PHILANTHROPY: What was the reaction?
MR. SIMON: Corporations were upset at my stridency. They would say, “We’re not guilty of that.” And I would pull out their list of grants, which were, sure enough, to all of the typical anti-business organizations. They didn’t find that to be very friendly, especially since I sat on some of their boards at the time. I have always believed that those who have been successful in business should aim to strengthen the system that made their wealth possible so that future generations will have the same freedom to create and compete. Some people have found this controversial. I can’t for the life of me understand why.
PHILANTHROPY: You raised a great deal of money from corporations when you were on the board of the U.S. Olympic Committee. What do you think about the recent scandals involving the International Olympic Committee? Have they hurt the Olympics?
MR. SIMON: The corruption is a problem I warned the IOC about years ago, but I think the Olympics continue to captivate the American people. These problems will be ironed out in time.
PHILANTHROPY: How did the U.S. Olympic Foundation come into existence?
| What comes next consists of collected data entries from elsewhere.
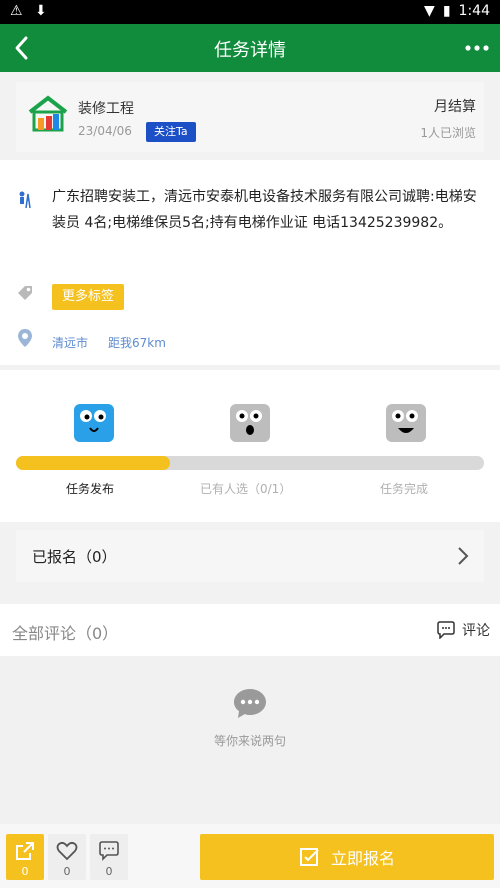  I want to click on comments-header: 全部评论（0） 评论, so click(250, 630).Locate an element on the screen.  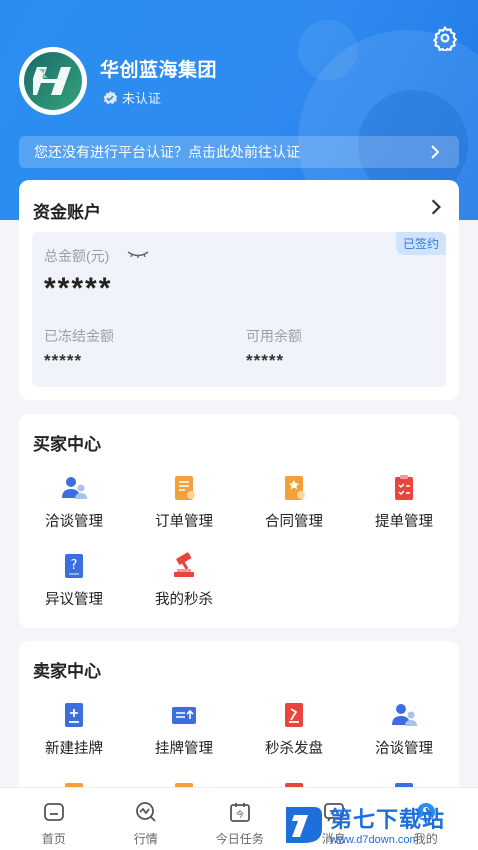
gear-icon is located at coordinates (445, 38).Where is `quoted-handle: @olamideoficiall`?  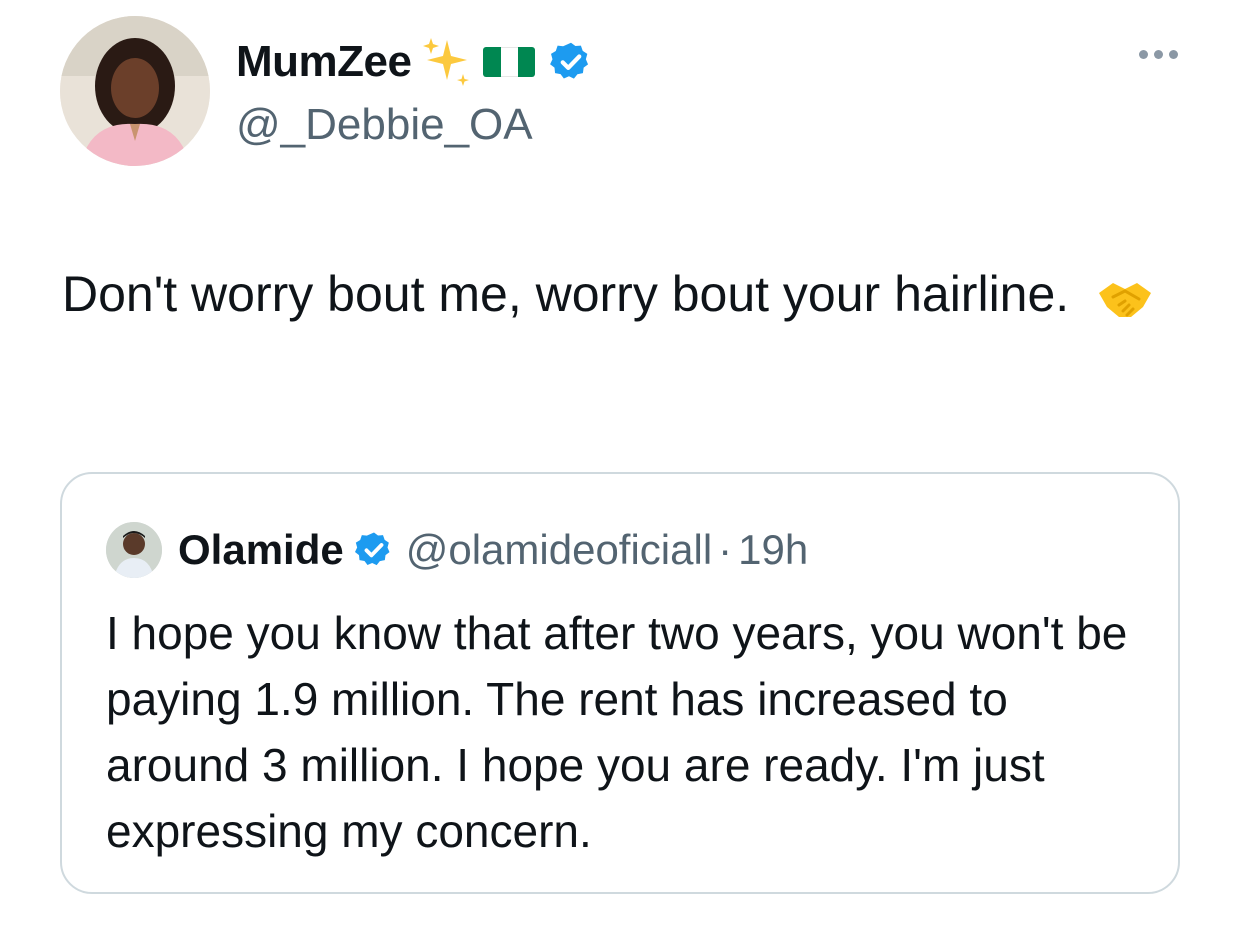
quoted-handle: @olamideoficiall is located at coordinates (559, 550). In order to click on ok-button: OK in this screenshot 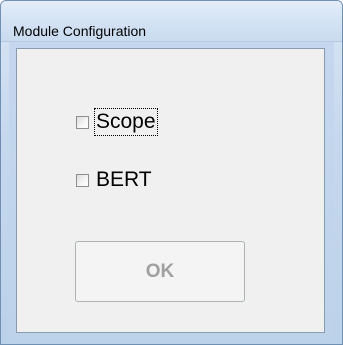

MR. SIMON: In 1968, I was made the first chairman of the national fundraising committee. At the Mexico City games, I hired Don Miller, who was then a full colonel in the Army. He retired to come on board and fundraise. We had a dream of one day establishing a foundation that would support the training of Olympic athletes. Our goal for the first four years was $5 million, a sum I was told was wildly unrealistic. We raised $8 million. It was then that I realized that the American people and our businesses were eager to support the Olympic games. When we were awarded the 1984 Games in Los Angeles, we set the goal of running the Games at a profit. This was unheard of at the time. After all, the ’72 Games in Munich and the ’76 Games in Montreal had suffered huge losses. And when we succeeded at generating a profit in 1984, the proceeds were used to create the U.S. Olympic Foundation. The assets have now grown to over $250 million.
PHILANTHROPY: A lot of money is going to be invested in philanthropy over the next few decades. Microsoft founder Bill Gates, for example, has already given $22 billion to his foundation, most of it in the past year, and he has pledged to leave “most” of his fortune to a foundation. Any parting thoughts on the state of the field?
MR. SIMON: I think Bill Gates ought to rethink that, because that is a powerful amount of money. He ought to think about earmarking a lot of it while he is still alive, to educational programs or even to start his own educational institution. But giving away that amount of money is a huge challenge, and few people are up to it. It takes more time than you realize.
PHILANTHROPY: Do you have any advice to give to those who are engaged in philanthropic and charitable work?
MR. SIMON: Philanthropy is a highly personal endeavor, and it would be presumptuous of me to tell anyone what he or she should do with his or her money. Having had the experience of heading two foundations, and serving on the boards of a number of others, I have learned that giving away money properly is very difficult and it requires a great deal of attention, time and effort. I will say this: Milton Friedman has made the point, and I agree with this one 100 percent, that philanthropy is a challenge, and that a businessman needs to give as much care to his philanthropic decisions as he gives to making capital investments. A businessman should establish a clear focus for his grantmaking, and constantly evaluate and monitor his programs to make sure that they are succeeding. Just as in business, his philanthropy should be judged by results, not by intentions. He should minimize bureaucracy and “middlemen,” and find ways to get his money directly into the hands of people in need. There is great wisdom in Andrew Carnegie’s essay, “The Gospel of Wealth,” which makes the point that philanthropy should be a means to “help people to help themselves.” Our main goal should be to give all of our citizens the tools to work, to compete, and to give back to our society.